The City of Calgary issued a release on October 29 detailing the multiple ghostly encounters had within the old building’s walls, stating that two ghosts, a man and a woman, are known to haunt the hallowed halls.

“They know something, that’s for sure,” an anonymous contract employee is cited as saying in the city release.

Sightings of the ghosts were even immortalized in Barbara Smith’s Ghost Stories of Alberta back in 1993, with city communications official Don Morberg explaining some of the theories behind the unusual sightings in the book.

“The man may be a former prisoner who died years ago in the police lockup,” Morberg said.

“She’s seen on the old stairs,” he explained of the female ghost.

“We have no record of any female dying in the building. I’ve heard that she might be a former alderman’s wife or perhaps a madam who had been locked up in the basement cells at one time.”

The release also noted that Historic City Hall had actually doubled as a police station and city jail between 1911 and 1914, during which time two men had died in their cells.

The city cites the Albertan as stating that the first prisoner to enter the cells in 1911 was a woman named Kathleen “Kitty” Quinn, though rival newspaper Calgary News Telegram had reported that the first prisoner was actually someone named Charles Munro.
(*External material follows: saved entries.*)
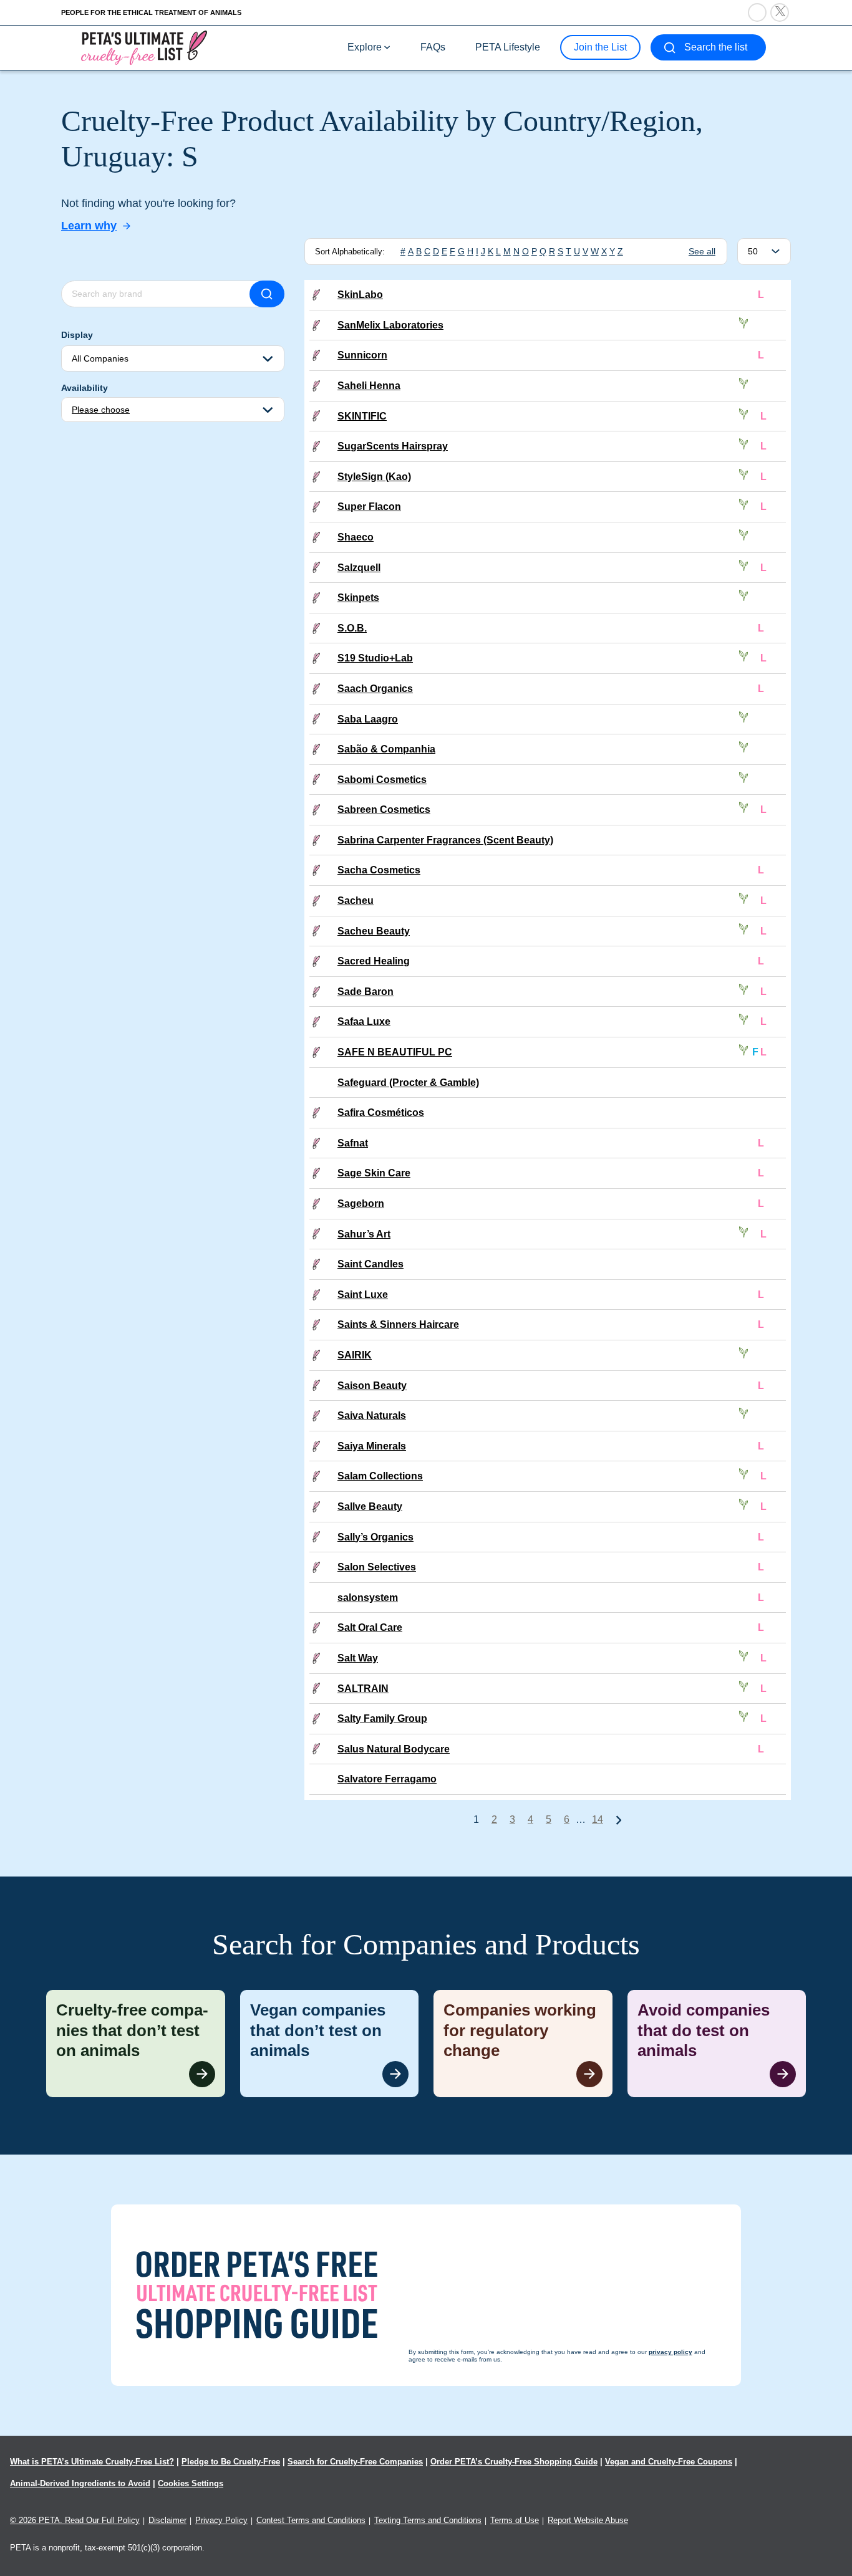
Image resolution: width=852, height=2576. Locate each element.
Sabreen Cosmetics (383, 809)
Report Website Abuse (588, 2520)
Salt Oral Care (369, 1627)
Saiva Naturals (371, 1415)
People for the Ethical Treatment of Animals (151, 12)
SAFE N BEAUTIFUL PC (394, 1052)
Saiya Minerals (371, 1446)
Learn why (89, 225)
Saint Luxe (362, 1294)
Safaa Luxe (363, 1021)
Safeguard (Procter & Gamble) (408, 1082)
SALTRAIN (363, 1688)
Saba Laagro (367, 719)
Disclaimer (167, 2520)
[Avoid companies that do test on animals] (716, 2043)
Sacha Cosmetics (378, 870)
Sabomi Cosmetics (382, 779)
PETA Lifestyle (507, 47)
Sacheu (355, 900)
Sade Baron (365, 991)
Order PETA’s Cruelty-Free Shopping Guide (514, 2461)
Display (77, 335)
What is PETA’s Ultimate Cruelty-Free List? (92, 2461)
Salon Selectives (376, 1567)
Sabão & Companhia (386, 749)
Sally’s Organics (375, 1537)
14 (597, 1819)
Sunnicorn (362, 355)
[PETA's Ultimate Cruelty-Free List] (144, 47)
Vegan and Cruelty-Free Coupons (668, 2461)
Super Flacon (369, 506)
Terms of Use (514, 2520)
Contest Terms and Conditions (310, 2520)
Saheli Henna (368, 385)
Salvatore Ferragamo (387, 1779)
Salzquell (358, 567)
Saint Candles (370, 1264)
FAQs (432, 47)
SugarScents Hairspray (392, 446)
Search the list (715, 47)
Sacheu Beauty (373, 931)
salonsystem (367, 1597)
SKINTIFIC (362, 416)
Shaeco (355, 537)
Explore (364, 47)
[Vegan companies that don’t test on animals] (329, 2043)
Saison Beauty (372, 1385)
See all (702, 251)
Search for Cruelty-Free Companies (355, 2461)
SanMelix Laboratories (390, 325)
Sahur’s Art (363, 1234)
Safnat (352, 1143)
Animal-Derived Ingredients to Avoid (80, 2483)
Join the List (600, 47)
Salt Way (357, 1658)
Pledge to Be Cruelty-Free (231, 2461)
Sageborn (360, 1203)
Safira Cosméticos (380, 1112)
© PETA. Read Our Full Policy (75, 2520)
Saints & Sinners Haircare (398, 1324)
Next (618, 1819)
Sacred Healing (373, 961)
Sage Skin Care (373, 1173)
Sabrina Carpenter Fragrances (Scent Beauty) (445, 840)
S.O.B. (352, 628)
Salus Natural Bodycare (393, 1749)
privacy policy (494, 2552)
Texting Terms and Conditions (428, 2520)
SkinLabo (360, 294)
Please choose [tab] (101, 410)
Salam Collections (380, 1476)
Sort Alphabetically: (350, 251)
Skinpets (358, 597)
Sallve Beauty (369, 1506)
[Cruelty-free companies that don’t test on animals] (135, 2043)
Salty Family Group (382, 1718)
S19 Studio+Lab (375, 658)
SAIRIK (354, 1355)
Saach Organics (375, 688)
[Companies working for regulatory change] (522, 2043)
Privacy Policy (221, 2520)
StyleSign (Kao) (374, 476)
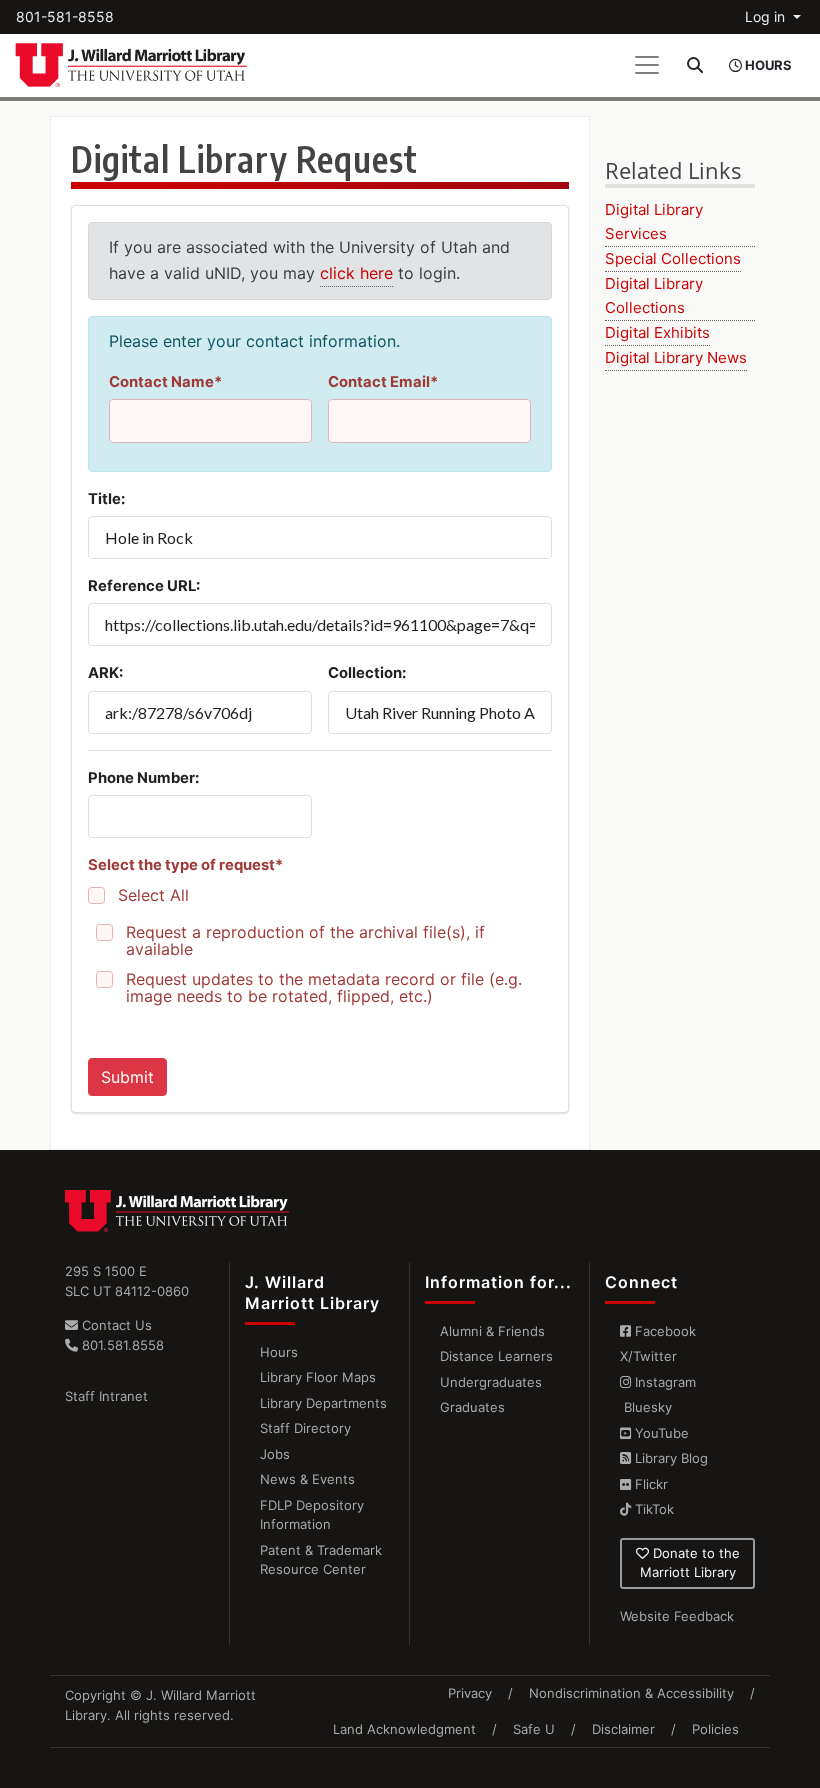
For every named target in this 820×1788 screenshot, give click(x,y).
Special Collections (673, 258)
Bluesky (646, 1407)
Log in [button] (767, 16)
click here (356, 273)
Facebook (663, 1331)
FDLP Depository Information (312, 1515)
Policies (715, 1729)
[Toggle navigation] (647, 65)
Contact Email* (383, 382)
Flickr (649, 1484)
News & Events (307, 1479)
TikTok (652, 1509)
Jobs (275, 1454)
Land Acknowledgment (404, 1729)
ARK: (105, 673)
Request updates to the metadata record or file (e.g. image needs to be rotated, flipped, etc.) (324, 988)
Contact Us (115, 1325)
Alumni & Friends (492, 1331)
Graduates (472, 1407)
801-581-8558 (65, 16)
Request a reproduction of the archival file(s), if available (305, 941)
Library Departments (323, 1403)
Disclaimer (623, 1729)
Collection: (367, 673)
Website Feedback (677, 1616)
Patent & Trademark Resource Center (321, 1560)
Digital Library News (676, 357)
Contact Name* (165, 382)
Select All (153, 895)
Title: (106, 499)
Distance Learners (496, 1356)
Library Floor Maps (318, 1377)
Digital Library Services (654, 221)
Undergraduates (491, 1382)
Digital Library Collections (654, 295)
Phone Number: (143, 778)
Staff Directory (305, 1428)
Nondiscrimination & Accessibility (631, 1693)
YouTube (660, 1433)
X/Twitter (648, 1356)
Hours (279, 1352)
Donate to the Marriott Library (690, 1563)
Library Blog (669, 1458)
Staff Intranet (106, 1396)
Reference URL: (144, 586)
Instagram (663, 1382)
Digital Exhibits (657, 332)
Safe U (534, 1729)
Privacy (470, 1693)
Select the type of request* (185, 865)
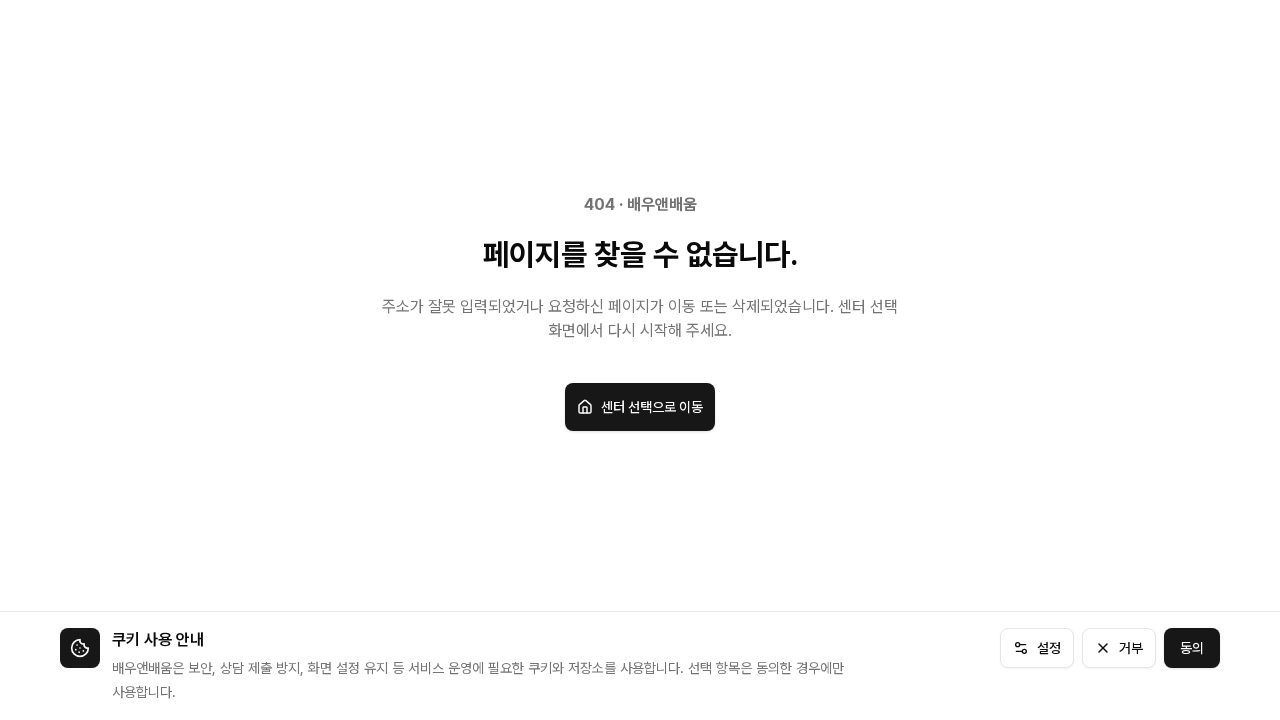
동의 (1192, 648)
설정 (1049, 648)
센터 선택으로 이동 (652, 407)
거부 (1131, 648)
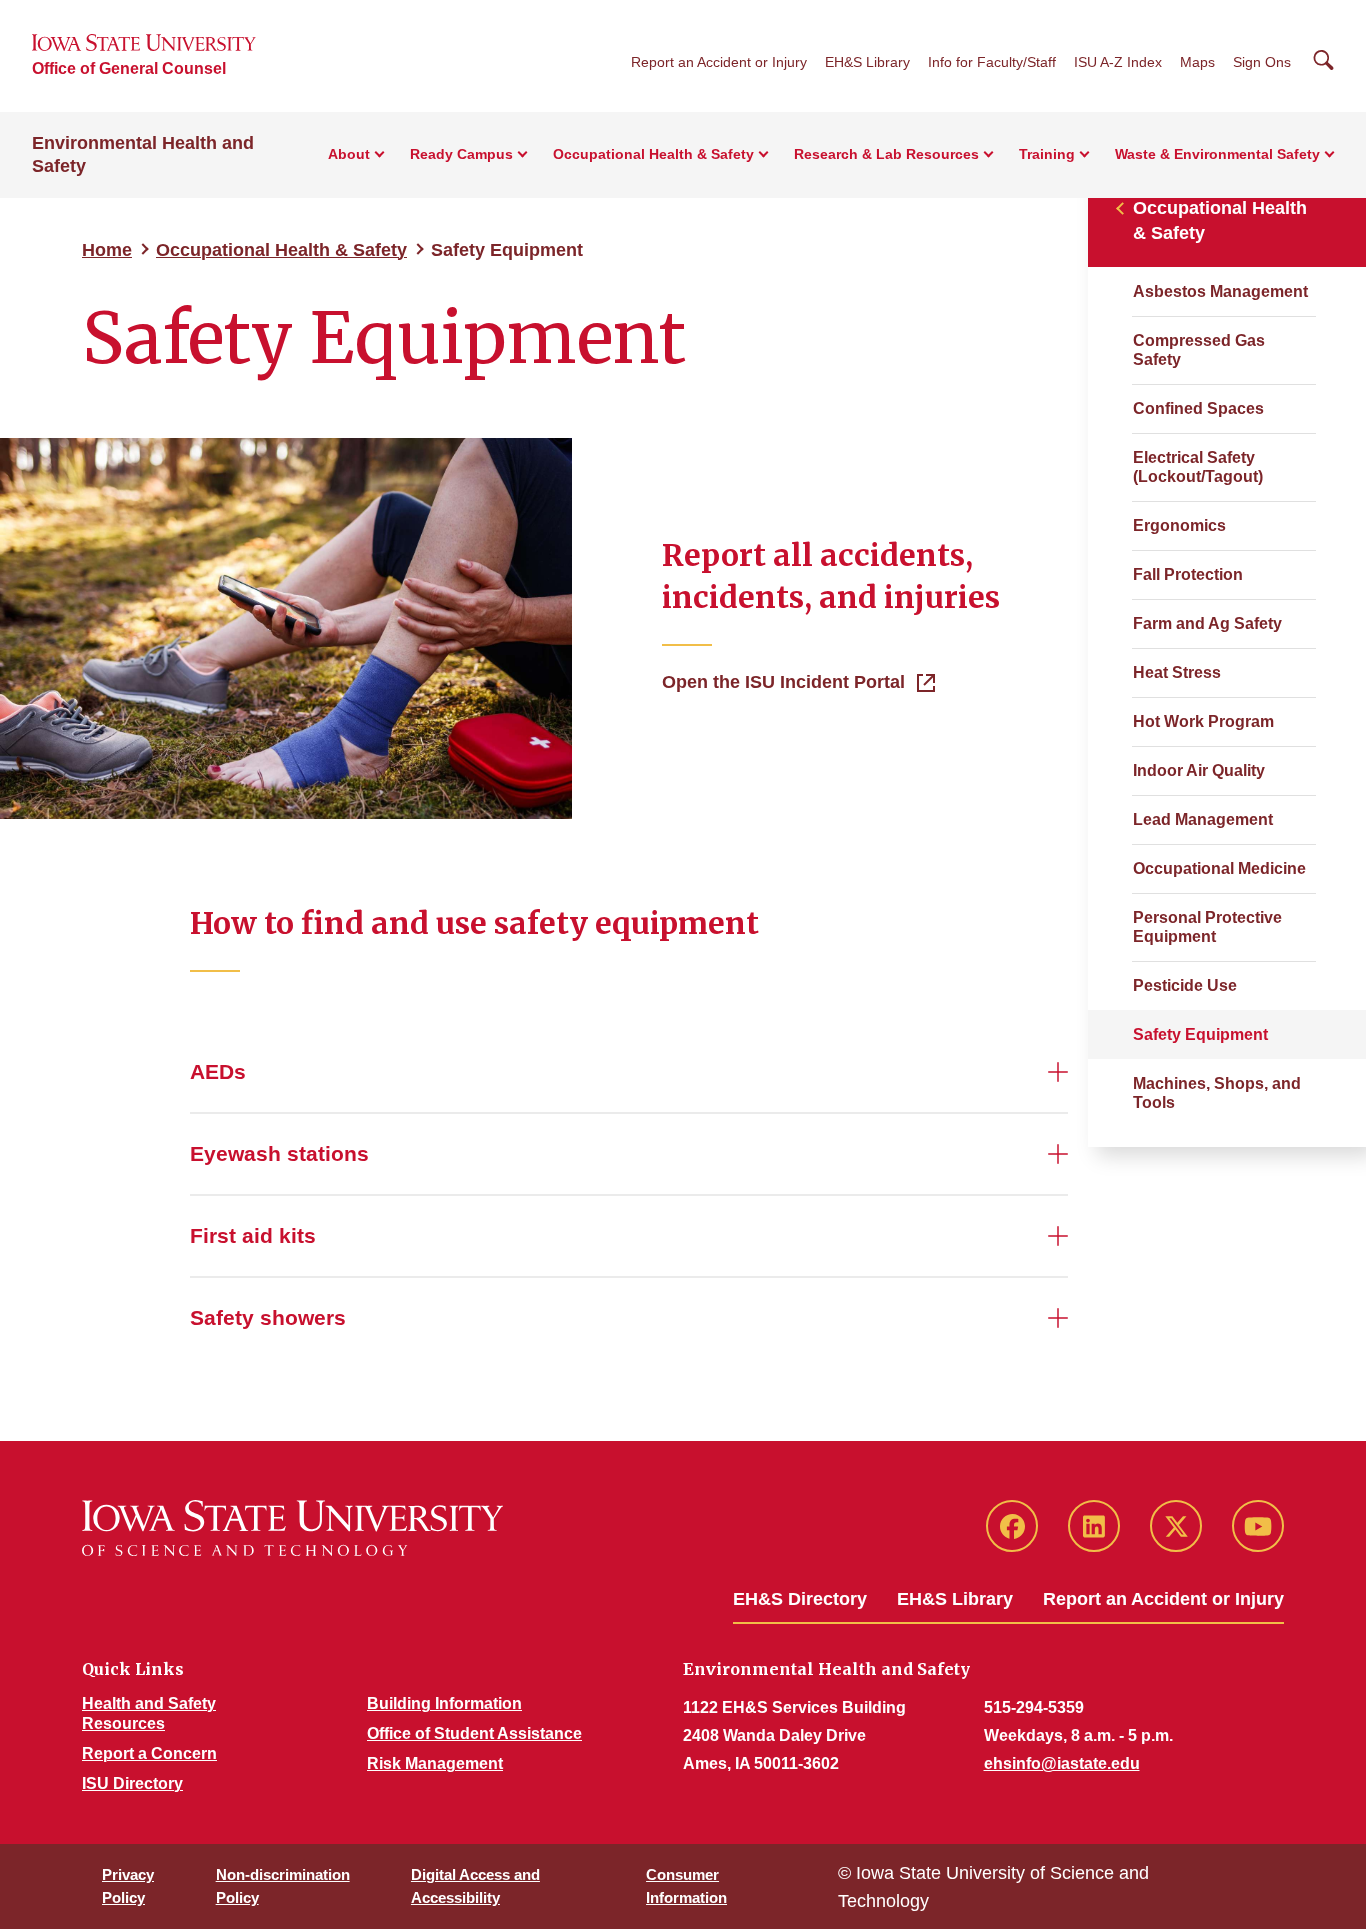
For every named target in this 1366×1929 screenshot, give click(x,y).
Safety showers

When it comes to the actual identity of the alleged ghost, the city has a few guesses:

“There is no shortage of personalities whose energy and memory might permeate the very sandstones that make up Historic City Hall’s form,” the release states.

“Could the man be Rudolph Engle (circa 1876–1912), who installed Historic City Hall’s clock in 1910 and died in a hunting accident in 1912? Could the woman be Acting City Clerk Amelia Adcock, the City’s first female manager, who died relatively young in 1922?”

As these things go, there’s no true knowing the mystery behind the ghostly figures — until you catch a glimpse of one yourself!